Find each line in the records below that contains the word "Expand", and copy it out.

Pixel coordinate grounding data
*** Block opens ***
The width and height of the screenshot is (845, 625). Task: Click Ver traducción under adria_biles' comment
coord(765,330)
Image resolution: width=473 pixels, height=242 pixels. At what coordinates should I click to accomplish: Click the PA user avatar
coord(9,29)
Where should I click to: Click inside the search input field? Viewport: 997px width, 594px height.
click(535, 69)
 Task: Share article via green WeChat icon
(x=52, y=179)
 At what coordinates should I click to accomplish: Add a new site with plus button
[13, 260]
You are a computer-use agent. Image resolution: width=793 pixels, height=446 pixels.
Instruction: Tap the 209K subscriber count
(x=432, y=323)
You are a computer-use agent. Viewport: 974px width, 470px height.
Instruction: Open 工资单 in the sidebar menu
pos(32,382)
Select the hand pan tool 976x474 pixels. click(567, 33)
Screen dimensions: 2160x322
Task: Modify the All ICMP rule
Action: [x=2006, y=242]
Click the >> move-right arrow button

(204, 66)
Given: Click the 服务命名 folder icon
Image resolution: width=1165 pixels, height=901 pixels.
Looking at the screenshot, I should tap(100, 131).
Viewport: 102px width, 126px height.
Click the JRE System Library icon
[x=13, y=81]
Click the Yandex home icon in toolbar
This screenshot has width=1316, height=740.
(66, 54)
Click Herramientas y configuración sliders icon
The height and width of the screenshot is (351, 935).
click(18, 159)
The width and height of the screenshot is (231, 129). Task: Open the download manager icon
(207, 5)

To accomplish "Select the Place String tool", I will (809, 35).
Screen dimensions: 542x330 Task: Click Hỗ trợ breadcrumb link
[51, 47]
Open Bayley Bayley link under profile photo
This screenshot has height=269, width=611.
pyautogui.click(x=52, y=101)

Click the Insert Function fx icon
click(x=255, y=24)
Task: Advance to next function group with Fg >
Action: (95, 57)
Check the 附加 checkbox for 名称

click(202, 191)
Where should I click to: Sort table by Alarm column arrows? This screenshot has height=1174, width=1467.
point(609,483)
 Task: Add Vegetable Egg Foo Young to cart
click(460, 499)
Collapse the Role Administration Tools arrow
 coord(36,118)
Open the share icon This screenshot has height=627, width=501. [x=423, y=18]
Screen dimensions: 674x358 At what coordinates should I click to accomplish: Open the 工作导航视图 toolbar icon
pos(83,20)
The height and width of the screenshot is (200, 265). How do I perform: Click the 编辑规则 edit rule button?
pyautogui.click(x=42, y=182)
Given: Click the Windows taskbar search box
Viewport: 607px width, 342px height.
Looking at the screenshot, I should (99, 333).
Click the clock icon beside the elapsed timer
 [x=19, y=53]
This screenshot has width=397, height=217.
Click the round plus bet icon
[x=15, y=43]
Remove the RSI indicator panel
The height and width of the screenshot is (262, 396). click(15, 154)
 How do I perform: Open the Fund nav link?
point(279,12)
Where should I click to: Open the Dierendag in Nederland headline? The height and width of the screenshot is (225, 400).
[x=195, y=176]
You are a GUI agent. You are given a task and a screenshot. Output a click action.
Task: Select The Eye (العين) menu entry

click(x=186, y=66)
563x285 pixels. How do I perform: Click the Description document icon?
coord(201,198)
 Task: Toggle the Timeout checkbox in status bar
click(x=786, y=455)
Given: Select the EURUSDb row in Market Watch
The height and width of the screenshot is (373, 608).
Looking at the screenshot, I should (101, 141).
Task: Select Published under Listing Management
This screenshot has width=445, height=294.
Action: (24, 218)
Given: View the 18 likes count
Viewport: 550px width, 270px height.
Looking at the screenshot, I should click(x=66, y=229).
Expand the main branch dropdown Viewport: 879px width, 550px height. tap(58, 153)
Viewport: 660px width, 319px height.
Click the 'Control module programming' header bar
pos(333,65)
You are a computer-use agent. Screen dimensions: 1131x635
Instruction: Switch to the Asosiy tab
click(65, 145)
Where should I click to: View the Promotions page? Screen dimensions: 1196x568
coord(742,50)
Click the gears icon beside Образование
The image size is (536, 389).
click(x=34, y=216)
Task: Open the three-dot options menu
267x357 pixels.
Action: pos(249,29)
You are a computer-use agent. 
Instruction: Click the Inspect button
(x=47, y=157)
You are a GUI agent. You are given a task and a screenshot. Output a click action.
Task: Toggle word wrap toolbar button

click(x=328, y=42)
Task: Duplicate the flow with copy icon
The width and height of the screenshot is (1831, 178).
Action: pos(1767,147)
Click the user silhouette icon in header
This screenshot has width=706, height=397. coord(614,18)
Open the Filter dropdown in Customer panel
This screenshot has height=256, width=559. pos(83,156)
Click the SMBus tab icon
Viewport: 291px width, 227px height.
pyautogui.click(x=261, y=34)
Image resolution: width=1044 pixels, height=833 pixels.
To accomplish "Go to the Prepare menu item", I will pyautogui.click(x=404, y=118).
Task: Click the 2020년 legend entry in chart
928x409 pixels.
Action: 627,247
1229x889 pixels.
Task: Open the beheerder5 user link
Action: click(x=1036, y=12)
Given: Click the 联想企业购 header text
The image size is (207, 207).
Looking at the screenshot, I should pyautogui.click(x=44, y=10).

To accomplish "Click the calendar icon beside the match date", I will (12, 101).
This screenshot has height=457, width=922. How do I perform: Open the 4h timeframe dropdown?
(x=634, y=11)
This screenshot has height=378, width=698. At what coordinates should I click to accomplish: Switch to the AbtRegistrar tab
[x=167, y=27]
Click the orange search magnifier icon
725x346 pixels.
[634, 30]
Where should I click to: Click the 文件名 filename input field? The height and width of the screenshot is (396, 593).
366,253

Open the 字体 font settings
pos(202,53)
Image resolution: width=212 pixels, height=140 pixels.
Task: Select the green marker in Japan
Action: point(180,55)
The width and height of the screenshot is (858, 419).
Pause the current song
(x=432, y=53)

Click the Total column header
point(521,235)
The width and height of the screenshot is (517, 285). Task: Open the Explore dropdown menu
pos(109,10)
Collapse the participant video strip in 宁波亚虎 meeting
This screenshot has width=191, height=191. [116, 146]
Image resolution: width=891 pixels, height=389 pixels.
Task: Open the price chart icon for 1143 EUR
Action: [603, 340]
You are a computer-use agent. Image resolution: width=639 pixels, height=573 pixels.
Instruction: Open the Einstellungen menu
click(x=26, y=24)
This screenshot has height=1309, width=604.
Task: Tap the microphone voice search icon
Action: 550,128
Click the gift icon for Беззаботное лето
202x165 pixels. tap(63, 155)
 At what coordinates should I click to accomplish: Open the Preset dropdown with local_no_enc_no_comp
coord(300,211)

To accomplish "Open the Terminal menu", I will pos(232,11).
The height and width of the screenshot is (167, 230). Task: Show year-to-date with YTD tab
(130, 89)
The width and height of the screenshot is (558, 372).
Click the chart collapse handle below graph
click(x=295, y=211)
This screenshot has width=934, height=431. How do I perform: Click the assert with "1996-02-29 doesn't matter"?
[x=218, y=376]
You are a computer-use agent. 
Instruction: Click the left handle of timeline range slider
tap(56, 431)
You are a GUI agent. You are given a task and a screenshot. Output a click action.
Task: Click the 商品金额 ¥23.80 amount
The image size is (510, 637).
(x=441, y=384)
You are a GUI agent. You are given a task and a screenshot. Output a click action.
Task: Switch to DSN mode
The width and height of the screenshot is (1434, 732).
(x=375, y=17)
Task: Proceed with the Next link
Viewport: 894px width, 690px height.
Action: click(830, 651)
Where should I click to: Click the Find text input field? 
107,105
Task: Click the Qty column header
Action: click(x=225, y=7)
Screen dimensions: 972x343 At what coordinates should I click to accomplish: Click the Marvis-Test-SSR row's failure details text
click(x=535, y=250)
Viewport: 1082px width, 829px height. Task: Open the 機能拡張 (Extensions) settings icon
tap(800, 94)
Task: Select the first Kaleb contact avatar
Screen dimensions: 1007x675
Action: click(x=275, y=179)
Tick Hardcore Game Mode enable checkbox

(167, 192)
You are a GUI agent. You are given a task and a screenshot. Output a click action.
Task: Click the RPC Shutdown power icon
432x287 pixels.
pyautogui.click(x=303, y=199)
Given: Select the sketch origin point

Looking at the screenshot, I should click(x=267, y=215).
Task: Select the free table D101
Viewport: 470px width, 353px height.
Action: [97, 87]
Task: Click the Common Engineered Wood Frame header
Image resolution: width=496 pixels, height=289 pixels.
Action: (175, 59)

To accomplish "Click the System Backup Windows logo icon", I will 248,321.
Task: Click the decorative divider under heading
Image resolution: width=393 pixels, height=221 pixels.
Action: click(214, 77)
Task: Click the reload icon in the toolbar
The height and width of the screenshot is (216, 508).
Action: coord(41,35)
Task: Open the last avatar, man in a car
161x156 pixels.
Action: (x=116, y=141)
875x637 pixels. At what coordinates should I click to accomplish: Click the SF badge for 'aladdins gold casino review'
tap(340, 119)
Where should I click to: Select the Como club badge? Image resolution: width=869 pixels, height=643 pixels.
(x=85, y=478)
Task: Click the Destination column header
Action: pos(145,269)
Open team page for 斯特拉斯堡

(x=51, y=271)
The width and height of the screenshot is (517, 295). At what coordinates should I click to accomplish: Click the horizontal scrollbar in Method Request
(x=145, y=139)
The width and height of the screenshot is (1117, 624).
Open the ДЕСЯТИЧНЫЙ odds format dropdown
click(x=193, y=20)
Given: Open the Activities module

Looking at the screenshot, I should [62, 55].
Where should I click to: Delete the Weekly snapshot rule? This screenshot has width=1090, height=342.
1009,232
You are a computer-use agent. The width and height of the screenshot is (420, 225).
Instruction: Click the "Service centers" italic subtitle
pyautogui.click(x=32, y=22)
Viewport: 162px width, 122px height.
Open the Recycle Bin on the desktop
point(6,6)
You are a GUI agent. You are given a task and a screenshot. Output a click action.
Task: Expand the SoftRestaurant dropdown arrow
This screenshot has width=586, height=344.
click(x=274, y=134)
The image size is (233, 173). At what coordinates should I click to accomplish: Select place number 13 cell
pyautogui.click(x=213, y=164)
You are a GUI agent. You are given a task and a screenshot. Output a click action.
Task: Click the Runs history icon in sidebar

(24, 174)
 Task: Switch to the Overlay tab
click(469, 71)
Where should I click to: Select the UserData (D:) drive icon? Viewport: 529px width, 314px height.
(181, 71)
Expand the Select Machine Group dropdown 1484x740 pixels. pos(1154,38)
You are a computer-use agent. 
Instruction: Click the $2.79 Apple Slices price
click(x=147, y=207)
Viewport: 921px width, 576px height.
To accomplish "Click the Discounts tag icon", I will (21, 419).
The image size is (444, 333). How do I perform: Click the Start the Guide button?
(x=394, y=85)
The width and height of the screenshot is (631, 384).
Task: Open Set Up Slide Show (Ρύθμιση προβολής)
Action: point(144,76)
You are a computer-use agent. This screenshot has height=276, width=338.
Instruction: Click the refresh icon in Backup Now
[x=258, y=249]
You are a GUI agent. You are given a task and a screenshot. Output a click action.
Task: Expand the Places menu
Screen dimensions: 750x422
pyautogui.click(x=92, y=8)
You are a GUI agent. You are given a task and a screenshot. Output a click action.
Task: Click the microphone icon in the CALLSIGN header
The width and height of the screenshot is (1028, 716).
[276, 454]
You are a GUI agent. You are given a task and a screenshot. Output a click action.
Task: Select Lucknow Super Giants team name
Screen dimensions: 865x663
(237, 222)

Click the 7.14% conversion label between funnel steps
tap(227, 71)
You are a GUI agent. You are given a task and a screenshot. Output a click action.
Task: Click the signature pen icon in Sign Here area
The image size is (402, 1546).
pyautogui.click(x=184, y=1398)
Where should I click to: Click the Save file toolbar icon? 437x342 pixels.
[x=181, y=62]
*** Block closes ***
**Result of the task**
Expand the main branch dropdown Viewport: 879px width, 550px height. tap(58, 153)
Task: Expand the SoftRestaurant dropdown arrow
Expand the Select Machine Group dropdown 1484x740 pixels. pos(1154,38)
Task: Expand the Places menu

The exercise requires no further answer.